Common Social Security Scams

An overwhelming majority of senior citizens are the recipients of Social Security benefits, as many as 95% in fact. Seniors are also the most vulnerable members of the population, which also makes them a prime target for Social Security scams.

Many Social Security scams that target seniors come in the form of letters, emails, phone calls, and even online chat room scams. The criminals behind these scams will pretend to be law enforcement agents, or even Social Security customer service agents in an effort to steal personal information from the elderly.

In addition to misusing seniors’ Social Security numbers, many will try to scam them out of their Social Security benefits directly. To help you protect yourself against fraud, scams, and other nefarious factions, we have put together a list of the most common Social Security scams this year.

Fake Social Security Emails

Many scammers will try to take advantage of seniors via email through phishing scams. The headers of the email will appear to be from the Social Security Administration and the email address may even be very close to an actual SSA address. The wording will be professional and often have certain fonts and phrases copied directly from legit SSA communications. In these emails, scammers will add a clickable link that appears to lead to the Social Security site.

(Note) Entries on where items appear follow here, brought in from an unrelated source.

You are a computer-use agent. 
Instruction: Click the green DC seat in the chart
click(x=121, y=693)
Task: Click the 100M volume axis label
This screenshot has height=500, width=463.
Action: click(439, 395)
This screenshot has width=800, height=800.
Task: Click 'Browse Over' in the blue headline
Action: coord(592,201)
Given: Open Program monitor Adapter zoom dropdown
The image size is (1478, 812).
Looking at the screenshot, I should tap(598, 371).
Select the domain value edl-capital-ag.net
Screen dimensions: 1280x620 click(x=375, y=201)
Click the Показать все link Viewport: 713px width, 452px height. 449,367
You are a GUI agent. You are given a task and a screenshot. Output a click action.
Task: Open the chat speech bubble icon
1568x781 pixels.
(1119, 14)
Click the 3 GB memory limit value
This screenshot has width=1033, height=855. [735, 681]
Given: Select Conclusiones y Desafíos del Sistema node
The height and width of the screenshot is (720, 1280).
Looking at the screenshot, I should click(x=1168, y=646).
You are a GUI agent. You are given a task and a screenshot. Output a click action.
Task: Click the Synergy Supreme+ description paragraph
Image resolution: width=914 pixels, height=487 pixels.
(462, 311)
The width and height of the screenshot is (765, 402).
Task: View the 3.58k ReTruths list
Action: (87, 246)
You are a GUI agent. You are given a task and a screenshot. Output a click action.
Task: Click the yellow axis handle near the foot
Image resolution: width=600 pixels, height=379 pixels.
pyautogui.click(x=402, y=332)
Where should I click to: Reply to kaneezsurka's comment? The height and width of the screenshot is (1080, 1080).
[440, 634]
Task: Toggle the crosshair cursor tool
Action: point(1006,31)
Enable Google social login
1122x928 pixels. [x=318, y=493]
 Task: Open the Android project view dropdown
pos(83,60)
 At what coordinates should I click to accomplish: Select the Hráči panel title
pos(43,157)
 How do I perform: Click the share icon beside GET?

These links are very dangerous, as some of them will lead you to a clone site that will gather your vital information. They will ask for login passwords, birthdates, and more. The tone may be threatening or friendly depending on the message content, but the point is for you to follow the link and enter your information. Legitimate Social Security communication will never seek any personal information from you and the tone will always be concise and professional.

Threatening Fraudulent Phone Calls

According to the National Council of Aging, last year, one of the top three scams seniors fell victim to were those relating to Social Security benefits. Several years ago, there were 63,000 unique reports of scam Social Security benefits calls which resulted in an average of $1,500 loss per victim. While the number may seem low, keep in mind that most phone scams are never reported.

The majority of these scams involve criminals posing as Social Security Administration reps. Many of these calls will come through a spoofed line so the caller ID actually shows the real SSA hotline number. The caller will often use the name of one of the actual people working at the SSA, typically taken from a public directory.

Callers will use threatening language and scare tactics to coerce Social Security benefit recipients to hand over sensitive information. They will claim that there is some form of fraudulent activity underway and that the senior will face jail time if they don’t call a specific number and follow the directions given.

In most cases, the SSA will not call a Social Security recipient, but if they do, it is usually in response to an issue or activity initiated by the recipient themselves. For example, if you contact the SSA for an update on your account or to replace a card, they may call you back with more information. An SSA rep will never threaten the caller, and in every case will be very patient as they know the advanced age of most Social Security beneficiaries.

Mail Social Security Fraud

Most social security scams occur over the phone or over the internet, but paper mail is equally dangerous. Mail-based Social Security fraud has dramatically reduced with the advent of the internet, but there are still plenty of direct mail scams that target the elderly population.

Many of these letters will have language offering a bonus Social Security payment. To avail of this payment, the senior will need to provide a filing fee, personal information, and even their full social security number. Any mail or even phone call in which a person asks for a full SS number is 100% a scam. No SSA representative will request a senior’s number because it is already listed on file. At most, they will ask to confirm the last 4 digits or only the birth date. In the event that the Social Security office does communicate with you via paper mail, there will never be a request for personal information.

How to Stay Safe from Social Security Fraud

The best way to stay safe from scams is to remain aware of the information being requested and by keeping up to date on current scams. If you ever get an email, phone call, or letter asking for your social security number, bank account number, or other personal information, hang up immediately. You can block the caller’s number to prevent further calls.

Don’t always rely on the ID displayed when someone calls. There are many spoofing programs scammers use to clone the number of the actual SSA or other similar numbers. If in doubt, always hang up and call the SSA office directly. If an actual agent did call you, then you can be reconnected via the main switchboard. When you throw away anything that has your personal information such as your bank account number or social security number on it, make sure to shred or cut up the papers prior to disposal.

Final Thoughts on Social Security Scams

The most common way scammers threaten seniors is by saying that their benefits will be suspended, or even through charging a fee for complimentary services. Beware of anyone who asks for your private information, your full social security number, or asks you to hand over your bank account information. Any incident of attempted scamming should be reported to the FTC, the local police, and the SSA Office. If you are ever in doubt about a suspicious phone call from a person claiming to be a Social Security representative, hang up and call the official SSA helpline. If the call was legitimate, they will be able to route you through to the proper representative. If the call was a spoof or scam, they will be able to take the report and make a note on your file regarding possible fraudulent activities.